**Texto de lectura:**
Aunque nos es duro reconocerlo, el fruto de este proceso lo tenemos a la vista: falta de sentimiento de pertenencia a una misma comunidad histórica y falta de solidaridad entre sus componentes. No puede desconocerse, sin embargo, que el Perú oficial interpela a los individuos, y solo a los individuos, obligándolos a adoptar la identidad abstracta del yo que conocemos como ciudadano.
Esos ciudadanos y ciudadanas, para vivirse como comunidad, necesitan recurrir, desde su propio presente y sus diversas pertenencias, a la historia para darle densidad histórica y perspectiva de futuro a su existencia. Pero la historia del Perú, como nos es narrada, reconstruye el pasado de nuestro propio presente como un proceso supuestamente unitario, es decir tejido alrededor de un eje central que identifica (construye), articula y provee de sentido a los hechos y procesos relacionándolos con el poder central. Los procesos, formas de vida y nociones de vida buena que no se articulan al eje central quedan simplemente al margen, desprovistos oficialmente de historia. Y si son incorporados a la “historia del Perú”, lo son no con sus propias palabras y en sus propias lenguas sino con las que les prestan quienes, con la mejor de las intenciones, los convierten en objeto de registro y estudio.
La verdad es que nos venimos contando una historia que no facilita la convivencia y que contribuye poco, si algo, a sembrar entre nosotros solidaridades profundas, lealtades compartidas e identidades compatibles con las de los otros. Una historia así representada, que no tiene ojos para ver que en el principio era la diversidad y que en esa diversidad está hasta hoy la mayor riqueza de la sociedad peruana, no puede constituirse en fuente de inspiración para resolver los problemas existenciales de los individuos ni para pensar proyectos societales provistos de legitimidad y capaces de ganar el consenso espontáneo de los diversos pueblos que habitan el territorio peruano.
Si de la historia —que pertenece más al mundo simbólico que al científico— pasamos al conjunto del sistema simbólico, el problema se agudiza. Nos movemos en mundos simbólicos diversos que comparten, ahora ya, espacios comunes y que, por las características de la sociedad peruana, han desarrollado una especial capacidad de resistencia y agresión a los sistemas simbólicos vecinos. Un análisis fino de los diversos sistemas simbólicos que cohabitan en el Perú llevaría probablemente a la conclusión de que es más fácil encontrar en muchos de ellos, si no en todos, signos y símbolos relacionados con la resistencia y la agresión más que la convivencia digna entre las diversidades.

**Ejercicio propuesto 1:**
Resume en dos oraciones el texto sobre la historia del Perú.
**Ejercicio propuesto 2:**
Retoma el texto sobre la historia del Perú y continúalo a partir de su última oración.

**Datos proporcionados:**
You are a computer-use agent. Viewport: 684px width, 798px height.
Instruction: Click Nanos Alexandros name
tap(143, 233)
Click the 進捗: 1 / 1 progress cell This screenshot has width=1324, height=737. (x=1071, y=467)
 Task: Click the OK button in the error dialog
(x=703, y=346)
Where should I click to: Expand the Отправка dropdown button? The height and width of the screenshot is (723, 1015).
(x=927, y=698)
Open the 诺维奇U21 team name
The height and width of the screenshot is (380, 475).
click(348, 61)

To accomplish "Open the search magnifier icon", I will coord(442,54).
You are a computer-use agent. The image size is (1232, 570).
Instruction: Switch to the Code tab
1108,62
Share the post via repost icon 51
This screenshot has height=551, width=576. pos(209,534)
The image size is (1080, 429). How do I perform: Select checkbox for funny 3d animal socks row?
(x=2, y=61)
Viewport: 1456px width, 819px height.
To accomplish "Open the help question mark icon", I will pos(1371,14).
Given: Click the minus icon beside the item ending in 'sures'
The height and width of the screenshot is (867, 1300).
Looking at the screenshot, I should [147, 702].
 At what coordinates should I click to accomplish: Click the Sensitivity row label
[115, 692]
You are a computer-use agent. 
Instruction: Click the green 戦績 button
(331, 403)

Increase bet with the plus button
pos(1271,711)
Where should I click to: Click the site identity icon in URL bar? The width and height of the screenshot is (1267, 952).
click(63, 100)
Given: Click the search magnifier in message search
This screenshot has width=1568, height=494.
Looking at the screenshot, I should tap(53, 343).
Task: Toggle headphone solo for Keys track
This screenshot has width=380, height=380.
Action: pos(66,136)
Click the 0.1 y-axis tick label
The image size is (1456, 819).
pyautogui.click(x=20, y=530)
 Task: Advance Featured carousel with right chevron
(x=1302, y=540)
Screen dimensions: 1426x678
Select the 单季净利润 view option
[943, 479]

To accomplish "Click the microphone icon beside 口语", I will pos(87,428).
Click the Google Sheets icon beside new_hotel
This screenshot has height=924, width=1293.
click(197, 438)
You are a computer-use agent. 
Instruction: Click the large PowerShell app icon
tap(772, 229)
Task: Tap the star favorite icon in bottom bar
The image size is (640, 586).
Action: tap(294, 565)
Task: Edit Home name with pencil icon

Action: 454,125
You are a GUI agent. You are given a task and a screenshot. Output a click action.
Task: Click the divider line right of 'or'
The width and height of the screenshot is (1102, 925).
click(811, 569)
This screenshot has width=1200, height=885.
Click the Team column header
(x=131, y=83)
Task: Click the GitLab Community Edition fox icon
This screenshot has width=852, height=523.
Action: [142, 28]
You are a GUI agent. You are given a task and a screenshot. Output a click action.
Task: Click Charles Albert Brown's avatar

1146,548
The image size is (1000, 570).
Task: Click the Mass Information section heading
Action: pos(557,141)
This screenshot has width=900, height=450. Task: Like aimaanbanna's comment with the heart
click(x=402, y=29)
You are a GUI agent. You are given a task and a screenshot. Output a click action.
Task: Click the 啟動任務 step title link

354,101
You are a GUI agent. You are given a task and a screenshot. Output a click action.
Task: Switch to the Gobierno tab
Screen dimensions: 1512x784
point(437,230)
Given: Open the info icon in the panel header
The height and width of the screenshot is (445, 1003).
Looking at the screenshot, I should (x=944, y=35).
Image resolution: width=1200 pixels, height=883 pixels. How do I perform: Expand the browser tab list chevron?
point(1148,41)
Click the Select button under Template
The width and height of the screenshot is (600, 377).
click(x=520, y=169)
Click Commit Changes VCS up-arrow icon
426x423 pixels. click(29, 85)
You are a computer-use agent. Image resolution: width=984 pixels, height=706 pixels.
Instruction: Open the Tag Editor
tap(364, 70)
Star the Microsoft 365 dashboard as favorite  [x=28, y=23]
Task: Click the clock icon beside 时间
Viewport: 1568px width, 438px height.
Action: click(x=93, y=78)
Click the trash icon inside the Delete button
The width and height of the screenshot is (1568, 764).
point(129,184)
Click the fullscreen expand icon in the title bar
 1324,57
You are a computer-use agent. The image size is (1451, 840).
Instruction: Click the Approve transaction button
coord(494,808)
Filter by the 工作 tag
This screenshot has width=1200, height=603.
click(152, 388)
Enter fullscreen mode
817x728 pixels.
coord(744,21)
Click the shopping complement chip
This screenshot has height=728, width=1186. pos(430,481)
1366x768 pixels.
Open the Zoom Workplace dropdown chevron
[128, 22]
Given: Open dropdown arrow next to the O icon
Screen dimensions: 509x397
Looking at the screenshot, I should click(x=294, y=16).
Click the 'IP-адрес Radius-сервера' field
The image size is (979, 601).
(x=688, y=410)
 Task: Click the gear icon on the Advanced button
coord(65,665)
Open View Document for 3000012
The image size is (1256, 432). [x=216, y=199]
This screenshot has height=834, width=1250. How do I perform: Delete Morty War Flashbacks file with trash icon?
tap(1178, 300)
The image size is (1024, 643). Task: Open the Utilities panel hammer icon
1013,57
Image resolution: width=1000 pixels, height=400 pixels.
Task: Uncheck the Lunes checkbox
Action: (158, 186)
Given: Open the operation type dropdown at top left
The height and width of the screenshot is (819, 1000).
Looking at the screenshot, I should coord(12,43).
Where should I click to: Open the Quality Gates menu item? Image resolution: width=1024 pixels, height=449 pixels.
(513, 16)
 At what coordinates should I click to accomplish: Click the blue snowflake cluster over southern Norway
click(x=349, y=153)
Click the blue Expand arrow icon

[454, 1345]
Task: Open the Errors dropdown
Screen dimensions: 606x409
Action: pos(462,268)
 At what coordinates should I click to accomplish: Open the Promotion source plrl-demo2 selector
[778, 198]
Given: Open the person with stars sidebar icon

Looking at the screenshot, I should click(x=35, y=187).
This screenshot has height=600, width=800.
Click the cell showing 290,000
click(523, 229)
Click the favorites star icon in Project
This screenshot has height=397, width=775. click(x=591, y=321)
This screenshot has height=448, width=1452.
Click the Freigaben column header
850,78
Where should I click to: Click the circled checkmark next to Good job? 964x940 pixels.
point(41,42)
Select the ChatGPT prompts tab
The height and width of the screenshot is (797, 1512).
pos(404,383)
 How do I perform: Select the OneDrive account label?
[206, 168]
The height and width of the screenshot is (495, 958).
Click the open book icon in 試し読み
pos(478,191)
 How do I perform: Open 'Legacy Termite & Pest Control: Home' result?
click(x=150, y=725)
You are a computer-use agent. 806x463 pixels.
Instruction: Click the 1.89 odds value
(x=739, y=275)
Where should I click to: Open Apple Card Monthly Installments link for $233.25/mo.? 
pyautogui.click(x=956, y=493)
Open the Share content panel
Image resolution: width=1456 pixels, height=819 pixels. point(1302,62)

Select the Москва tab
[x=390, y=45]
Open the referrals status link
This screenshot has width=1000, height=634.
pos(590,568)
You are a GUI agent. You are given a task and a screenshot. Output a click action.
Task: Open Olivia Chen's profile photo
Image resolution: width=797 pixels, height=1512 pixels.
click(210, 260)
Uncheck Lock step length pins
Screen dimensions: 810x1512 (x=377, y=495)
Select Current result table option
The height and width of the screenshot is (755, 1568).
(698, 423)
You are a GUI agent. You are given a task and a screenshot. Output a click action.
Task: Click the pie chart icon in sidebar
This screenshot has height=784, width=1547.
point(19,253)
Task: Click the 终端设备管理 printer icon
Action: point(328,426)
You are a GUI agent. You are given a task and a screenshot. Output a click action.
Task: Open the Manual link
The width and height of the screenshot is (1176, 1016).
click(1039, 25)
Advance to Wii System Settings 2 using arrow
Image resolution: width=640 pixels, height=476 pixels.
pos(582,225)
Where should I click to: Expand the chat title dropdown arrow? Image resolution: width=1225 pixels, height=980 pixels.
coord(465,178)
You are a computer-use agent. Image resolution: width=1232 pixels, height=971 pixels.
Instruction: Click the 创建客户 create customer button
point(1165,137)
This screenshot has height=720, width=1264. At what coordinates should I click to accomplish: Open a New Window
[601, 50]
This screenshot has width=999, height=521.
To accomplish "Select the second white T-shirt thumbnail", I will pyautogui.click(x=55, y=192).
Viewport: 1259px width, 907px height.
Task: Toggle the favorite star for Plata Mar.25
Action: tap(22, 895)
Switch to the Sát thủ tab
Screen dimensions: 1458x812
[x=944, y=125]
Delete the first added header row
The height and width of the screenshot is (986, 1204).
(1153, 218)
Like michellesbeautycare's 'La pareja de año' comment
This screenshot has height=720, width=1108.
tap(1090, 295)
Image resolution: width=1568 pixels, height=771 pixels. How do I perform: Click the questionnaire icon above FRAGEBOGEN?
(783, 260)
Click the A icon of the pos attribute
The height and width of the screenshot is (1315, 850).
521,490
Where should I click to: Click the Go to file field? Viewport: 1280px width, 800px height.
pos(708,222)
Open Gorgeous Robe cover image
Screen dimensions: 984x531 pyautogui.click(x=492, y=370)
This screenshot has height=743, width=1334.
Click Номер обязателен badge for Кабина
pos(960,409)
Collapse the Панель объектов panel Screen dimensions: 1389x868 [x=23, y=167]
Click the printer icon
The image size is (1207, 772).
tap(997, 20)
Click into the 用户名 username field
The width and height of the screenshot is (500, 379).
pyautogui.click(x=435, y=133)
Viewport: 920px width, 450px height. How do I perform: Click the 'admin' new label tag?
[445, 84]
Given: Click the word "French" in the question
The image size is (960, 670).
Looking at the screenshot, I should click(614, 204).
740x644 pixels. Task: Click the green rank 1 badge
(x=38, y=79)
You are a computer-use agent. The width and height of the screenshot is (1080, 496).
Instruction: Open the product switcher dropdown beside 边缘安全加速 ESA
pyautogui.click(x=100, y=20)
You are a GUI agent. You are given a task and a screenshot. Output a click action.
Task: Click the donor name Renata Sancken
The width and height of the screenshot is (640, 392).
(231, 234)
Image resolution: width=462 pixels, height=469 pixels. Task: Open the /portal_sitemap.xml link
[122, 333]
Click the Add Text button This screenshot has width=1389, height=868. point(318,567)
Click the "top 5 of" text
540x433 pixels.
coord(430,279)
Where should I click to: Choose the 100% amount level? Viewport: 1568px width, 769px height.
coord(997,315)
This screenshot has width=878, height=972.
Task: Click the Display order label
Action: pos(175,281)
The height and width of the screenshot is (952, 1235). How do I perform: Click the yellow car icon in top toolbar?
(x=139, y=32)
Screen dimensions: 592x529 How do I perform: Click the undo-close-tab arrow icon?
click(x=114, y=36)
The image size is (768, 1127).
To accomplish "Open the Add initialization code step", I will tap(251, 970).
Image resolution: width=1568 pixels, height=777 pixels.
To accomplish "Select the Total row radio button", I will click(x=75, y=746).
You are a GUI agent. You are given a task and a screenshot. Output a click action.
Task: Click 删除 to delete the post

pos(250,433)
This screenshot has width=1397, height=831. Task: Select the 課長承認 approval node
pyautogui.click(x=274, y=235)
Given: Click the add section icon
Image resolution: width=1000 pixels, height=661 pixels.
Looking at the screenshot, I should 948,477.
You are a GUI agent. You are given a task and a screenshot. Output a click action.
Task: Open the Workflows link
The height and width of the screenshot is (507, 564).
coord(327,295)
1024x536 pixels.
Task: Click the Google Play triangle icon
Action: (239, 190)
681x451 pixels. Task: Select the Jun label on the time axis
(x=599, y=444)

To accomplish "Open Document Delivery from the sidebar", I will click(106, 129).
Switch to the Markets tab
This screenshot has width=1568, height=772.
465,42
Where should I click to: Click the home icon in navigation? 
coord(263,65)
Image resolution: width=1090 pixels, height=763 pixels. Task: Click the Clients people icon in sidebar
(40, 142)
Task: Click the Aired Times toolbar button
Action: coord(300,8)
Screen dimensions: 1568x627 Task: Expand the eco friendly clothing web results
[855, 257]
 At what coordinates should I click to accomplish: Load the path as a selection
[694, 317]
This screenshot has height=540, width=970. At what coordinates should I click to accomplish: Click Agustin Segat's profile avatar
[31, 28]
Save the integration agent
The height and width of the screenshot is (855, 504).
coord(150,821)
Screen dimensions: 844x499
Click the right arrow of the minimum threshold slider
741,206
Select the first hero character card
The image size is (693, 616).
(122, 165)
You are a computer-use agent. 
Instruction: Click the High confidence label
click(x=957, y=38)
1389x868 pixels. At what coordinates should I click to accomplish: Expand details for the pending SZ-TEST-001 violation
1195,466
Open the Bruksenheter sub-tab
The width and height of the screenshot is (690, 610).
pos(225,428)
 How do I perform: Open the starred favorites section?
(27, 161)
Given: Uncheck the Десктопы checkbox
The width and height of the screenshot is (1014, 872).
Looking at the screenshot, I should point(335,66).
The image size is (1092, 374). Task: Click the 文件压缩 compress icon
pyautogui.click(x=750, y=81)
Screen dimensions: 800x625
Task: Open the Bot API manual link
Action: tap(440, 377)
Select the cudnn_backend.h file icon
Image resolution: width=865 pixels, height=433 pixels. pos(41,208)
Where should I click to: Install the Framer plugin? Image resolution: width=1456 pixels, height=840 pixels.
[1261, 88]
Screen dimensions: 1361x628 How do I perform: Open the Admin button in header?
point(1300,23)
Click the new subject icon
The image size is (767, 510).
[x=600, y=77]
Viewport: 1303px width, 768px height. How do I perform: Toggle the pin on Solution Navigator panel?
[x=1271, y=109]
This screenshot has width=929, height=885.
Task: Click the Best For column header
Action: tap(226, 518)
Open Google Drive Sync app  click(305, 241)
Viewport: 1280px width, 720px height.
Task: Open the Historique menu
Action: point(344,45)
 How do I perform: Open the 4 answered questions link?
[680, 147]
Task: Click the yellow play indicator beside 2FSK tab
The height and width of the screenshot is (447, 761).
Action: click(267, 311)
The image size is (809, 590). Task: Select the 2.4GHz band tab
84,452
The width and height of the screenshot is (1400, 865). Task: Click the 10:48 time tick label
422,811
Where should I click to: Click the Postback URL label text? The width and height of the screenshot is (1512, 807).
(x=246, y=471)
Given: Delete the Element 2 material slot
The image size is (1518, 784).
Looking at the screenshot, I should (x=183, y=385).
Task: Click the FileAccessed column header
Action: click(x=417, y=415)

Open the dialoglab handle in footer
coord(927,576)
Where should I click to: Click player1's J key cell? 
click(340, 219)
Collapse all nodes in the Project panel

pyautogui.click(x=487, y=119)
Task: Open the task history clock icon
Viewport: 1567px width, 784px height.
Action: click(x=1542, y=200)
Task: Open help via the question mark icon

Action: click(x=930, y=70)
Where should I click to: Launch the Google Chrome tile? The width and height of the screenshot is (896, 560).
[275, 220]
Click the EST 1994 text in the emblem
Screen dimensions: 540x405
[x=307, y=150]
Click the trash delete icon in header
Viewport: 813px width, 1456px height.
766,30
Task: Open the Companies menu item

**Resultado 1:**
La historia del Perú, tal como se narra, se teje alrededor de un eje central vinculado al poder y deja al margen los procesos y formas de vida que no se articulan a él. Por eso no facilita la convivencia ni siembra solidaridades profundas, y el problema se agudiza en los diversos sistemas simbólicos que cohabitan en el país, donde probablemente abundan más los signos de resistencia y agresión que los de convivencia digna.

**Resultado 2:**
En estas condiciones teórico-simbólicas, para no hablar de las prácticas (injusticia, marginación, inequidad, exclusión, etc.), no es raro que tengamos serios problemas precisamente en los temas que constituyen la base de las vinculaciones sociales: la solidaridad, las lealtades, los reconocimientos mutuos, las identidades, las sensibilidades, etc.
La situación no es mejor si nos referimos a la red institucional. La función fundamental que desempeñan las instituciones (políticas, jurídicas, económicas, científicas, culturales, religiosas, educativas, de seguridad...) es la de dar forma a la vida a fin, por un lado, de hacer posibles el despliegue pleno de la potencialidad humana y la capacidad de participación social, y, por el otro, de facilitar y enriquecer la convivencia y gestionar racionalmente los conflictos y las diferencias. Para ello es necesario que las instituciones hundan sus raíces en tradiciones, nociones de vida buena y experiencias cotidianas relativamente compartidas.
En el Perú, todos esto es precisamente lo que menos compartimos. Vivimos separados por diversas historias, tradiciones, concepciones del bien, sistemas simbólicos y vivencias cotidianas. Se nos ofrece, sin embargo, un único cauce, la institucionalidad oficial, para conformar —dar forma— a la diversidad de la vida. No es raro, por tanto, que la vida rebase las instituciones ni que estas sean incapaces de dar dignamente forma a la vida. La vida se sale de las formas y, consiguientemente, se ve obligada a transitar por los caminos de la anomia.
Esta es, a mi juicio, la raíz de la endeblez institucional que nos afecta desde antiguo. Mientras no enfrentemos esta condición estructural de la vida peruana difícilmente conseguiremos generar una red institucional que nos permita vivir digna y legalmente juntos siendo diferentes.
Los ejemplos del divorcio entre las instituciones y la vida nos son de sobra conocidos. Convivimos con ellos sin pensarlos debidamente. Recordemos, para aludir a algunos de ellos, el monolingüismo frente a la diversidad de lenguas, la unicidad jurídica oficial frente a la variedad real de códigos normativos e ideas regulativas, la unidad religiosa frente a la rica variedad de creencias, la homogeneidad educativa frente a la heterogeneidad de tradiciones de aprendizaje, la preeminencia de un modelo de producción e intercambio frente a las diversas maneras de producir e intercambiar, el monolitismo científico frente a la diversidad de saberes, etc.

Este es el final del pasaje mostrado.